(Stored data entries)
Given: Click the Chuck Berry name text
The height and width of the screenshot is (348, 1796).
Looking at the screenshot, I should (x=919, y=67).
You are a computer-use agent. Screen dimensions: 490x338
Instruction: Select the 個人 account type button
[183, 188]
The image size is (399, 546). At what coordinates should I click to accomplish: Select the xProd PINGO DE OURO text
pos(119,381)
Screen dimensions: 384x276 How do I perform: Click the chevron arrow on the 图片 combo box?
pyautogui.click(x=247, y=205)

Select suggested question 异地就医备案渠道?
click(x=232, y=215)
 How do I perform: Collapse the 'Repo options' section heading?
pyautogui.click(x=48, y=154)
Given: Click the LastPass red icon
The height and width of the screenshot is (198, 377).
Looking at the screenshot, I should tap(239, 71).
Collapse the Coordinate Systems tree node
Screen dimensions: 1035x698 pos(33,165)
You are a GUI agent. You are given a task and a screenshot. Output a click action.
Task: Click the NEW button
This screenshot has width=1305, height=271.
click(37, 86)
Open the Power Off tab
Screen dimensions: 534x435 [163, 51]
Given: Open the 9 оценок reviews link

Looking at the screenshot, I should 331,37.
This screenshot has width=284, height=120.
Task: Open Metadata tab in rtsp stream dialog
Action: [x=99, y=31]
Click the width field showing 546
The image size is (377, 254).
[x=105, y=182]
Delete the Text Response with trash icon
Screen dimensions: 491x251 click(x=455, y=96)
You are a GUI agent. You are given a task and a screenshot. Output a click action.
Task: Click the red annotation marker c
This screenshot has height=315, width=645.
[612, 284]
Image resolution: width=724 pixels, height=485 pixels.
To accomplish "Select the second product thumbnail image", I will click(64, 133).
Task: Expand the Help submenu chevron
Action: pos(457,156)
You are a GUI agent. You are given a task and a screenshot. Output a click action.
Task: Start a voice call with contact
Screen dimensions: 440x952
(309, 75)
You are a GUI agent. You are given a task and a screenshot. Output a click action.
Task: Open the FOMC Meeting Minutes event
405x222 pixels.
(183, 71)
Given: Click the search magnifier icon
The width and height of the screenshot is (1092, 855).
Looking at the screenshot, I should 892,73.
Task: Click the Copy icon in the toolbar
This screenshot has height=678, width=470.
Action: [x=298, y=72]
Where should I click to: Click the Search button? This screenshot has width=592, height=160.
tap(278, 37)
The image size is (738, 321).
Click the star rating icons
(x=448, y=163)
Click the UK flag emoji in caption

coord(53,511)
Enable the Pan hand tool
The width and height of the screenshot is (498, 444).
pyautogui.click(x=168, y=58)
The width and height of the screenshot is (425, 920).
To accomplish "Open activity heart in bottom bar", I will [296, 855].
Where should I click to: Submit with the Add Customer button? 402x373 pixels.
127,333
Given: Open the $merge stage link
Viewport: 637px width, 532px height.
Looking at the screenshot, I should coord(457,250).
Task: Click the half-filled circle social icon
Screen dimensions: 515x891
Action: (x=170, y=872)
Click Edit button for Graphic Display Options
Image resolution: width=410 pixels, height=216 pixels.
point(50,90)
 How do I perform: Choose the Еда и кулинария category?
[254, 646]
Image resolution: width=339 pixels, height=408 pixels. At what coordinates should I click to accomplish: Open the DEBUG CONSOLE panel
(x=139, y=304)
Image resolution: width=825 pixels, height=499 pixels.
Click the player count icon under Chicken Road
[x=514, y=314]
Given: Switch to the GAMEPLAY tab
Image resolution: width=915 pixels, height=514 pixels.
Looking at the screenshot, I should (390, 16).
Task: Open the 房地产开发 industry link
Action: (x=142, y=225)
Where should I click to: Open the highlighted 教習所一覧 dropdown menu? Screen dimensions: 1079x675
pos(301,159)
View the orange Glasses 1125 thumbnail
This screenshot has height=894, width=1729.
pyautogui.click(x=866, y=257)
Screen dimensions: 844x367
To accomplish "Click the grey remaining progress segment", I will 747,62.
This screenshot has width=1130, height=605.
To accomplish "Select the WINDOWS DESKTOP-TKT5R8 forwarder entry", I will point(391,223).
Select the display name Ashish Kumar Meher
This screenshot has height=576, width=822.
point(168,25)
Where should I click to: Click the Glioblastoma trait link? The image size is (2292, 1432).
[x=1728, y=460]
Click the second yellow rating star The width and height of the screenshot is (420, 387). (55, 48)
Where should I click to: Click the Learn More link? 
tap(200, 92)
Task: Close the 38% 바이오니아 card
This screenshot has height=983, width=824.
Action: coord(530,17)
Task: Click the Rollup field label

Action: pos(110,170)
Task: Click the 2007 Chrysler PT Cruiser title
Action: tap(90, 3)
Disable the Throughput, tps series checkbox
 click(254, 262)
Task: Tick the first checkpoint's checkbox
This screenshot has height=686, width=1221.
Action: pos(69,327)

■ YOUR INSTRUCTIONS
Retype the data exactly as given.

■ RESULT OF THE EXERCISE
Given: Click the Chuck Berry name text
The height and width of the screenshot is (348, 1796).
Looking at the screenshot, I should (x=919, y=67).
You are a computer-use agent. Screen dimensions: 490x338
Instruction: Select the 個人 account type button
[183, 188]
The image size is (399, 546). At what coordinates should I click to accomplish: Select the xProd PINGO DE OURO text
pos(119,381)
Screen dimensions: 384x276 How do I perform: Click the chevron arrow on the 图片 combo box?
pyautogui.click(x=247, y=205)

Select suggested question 异地就医备案渠道?
click(x=232, y=215)
 How do I perform: Collapse the 'Repo options' section heading?
pyautogui.click(x=48, y=154)
Given: Click the LastPass red icon
The height and width of the screenshot is (198, 377).
Looking at the screenshot, I should tap(239, 71).
Collapse the Coordinate Systems tree node
Screen dimensions: 1035x698 pos(33,165)
You are a GUI agent. You are given a task and a screenshot. Output a click action.
Task: Click the NEW button
This screenshot has width=1305, height=271.
click(37, 86)
Open the Power Off tab
Screen dimensions: 534x435 [163, 51]
Given: Open the 9 оценок reviews link

Looking at the screenshot, I should 331,37.
This screenshot has width=284, height=120.
Task: Open Metadata tab in rtsp stream dialog
Action: [x=99, y=31]
Click the width field showing 546
The image size is (377, 254).
[x=105, y=182]
Delete the Text Response with trash icon
Screen dimensions: 491x251 click(x=455, y=96)
You are a GUI agent. You are given a task and a screenshot. Output a click action.
Task: Click the red annotation marker c
This screenshot has height=315, width=645.
[612, 284]
Image resolution: width=724 pixels, height=485 pixels.
To accomplish "Select the second product thumbnail image", I will click(64, 133).
Task: Expand the Help submenu chevron
Action: pos(457,156)
You are a GUI agent. You are given a task and a screenshot. Output a click action.
Task: Start a voice call with contact
Screen dimensions: 440x952
(309, 75)
You are a GUI agent. You are given a task and a screenshot. Output a click action.
Task: Open the FOMC Meeting Minutes event
405x222 pixels.
(183, 71)
Given: Click the search magnifier icon
The width and height of the screenshot is (1092, 855).
Looking at the screenshot, I should 892,73.
Task: Click the Copy icon in the toolbar
This screenshot has height=678, width=470.
Action: [x=298, y=72]
Where should I click to: Click the Search button? This screenshot has width=592, height=160.
tap(278, 37)
The image size is (738, 321).
Click the star rating icons
(x=448, y=163)
Click the UK flag emoji in caption

coord(53,511)
Enable the Pan hand tool
The width and height of the screenshot is (498, 444).
pyautogui.click(x=168, y=58)
The width and height of the screenshot is (425, 920).
To accomplish "Open activity heart in bottom bar", I will [296, 855].
Where should I click to: Submit with the Add Customer button? 402x373 pixels.
127,333
Given: Open the $merge stage link
Viewport: 637px width, 532px height.
Looking at the screenshot, I should coord(457,250).
Task: Click the half-filled circle social icon
Screen dimensions: 515x891
Action: (x=170, y=872)
Click Edit button for Graphic Display Options
Image resolution: width=410 pixels, height=216 pixels.
point(50,90)
 How do I perform: Choose the Еда и кулинария category?
[254, 646]
Image resolution: width=339 pixels, height=408 pixels. At what coordinates should I click to accomplish: Open the DEBUG CONSOLE panel
(x=139, y=304)
Image resolution: width=825 pixels, height=499 pixels.
Click the player count icon under Chicken Road
[x=514, y=314]
Given: Switch to the GAMEPLAY tab
Image resolution: width=915 pixels, height=514 pixels.
Looking at the screenshot, I should (390, 16).
Task: Open the 房地产开发 industry link
Action: (x=142, y=225)
Where should I click to: Open the highlighted 教習所一覧 dropdown menu? Screen dimensions: 1079x675
pos(301,159)
View the orange Glasses 1125 thumbnail
This screenshot has height=894, width=1729.
pyautogui.click(x=866, y=257)
Screen dimensions: 844x367
To accomplish "Click the grey remaining progress segment", I will 747,62.
This screenshot has width=1130, height=605.
To accomplish "Select the WINDOWS DESKTOP-TKT5R8 forwarder entry", I will point(391,223).
Select the display name Ashish Kumar Meher
This screenshot has height=576, width=822.
point(168,25)
Where should I click to: Click the Glioblastoma trait link? The image size is (2292, 1432).
[x=1728, y=460]
Click the second yellow rating star The width and height of the screenshot is (420, 387). (55, 48)
Where should I click to: Click the Learn More link? 
tap(200, 92)
Task: Close the 38% 바이오니아 card
This screenshot has height=983, width=824.
Action: coord(530,17)
Task: Click the Rollup field label

Action: pos(110,170)
Task: Click the 2007 Chrysler PT Cruiser title
Action: tap(90, 3)
Disable the Throughput, tps series checkbox
 click(254, 262)
Task: Tick the first checkpoint's checkbox
This screenshot has height=686, width=1221.
Action: pos(69,327)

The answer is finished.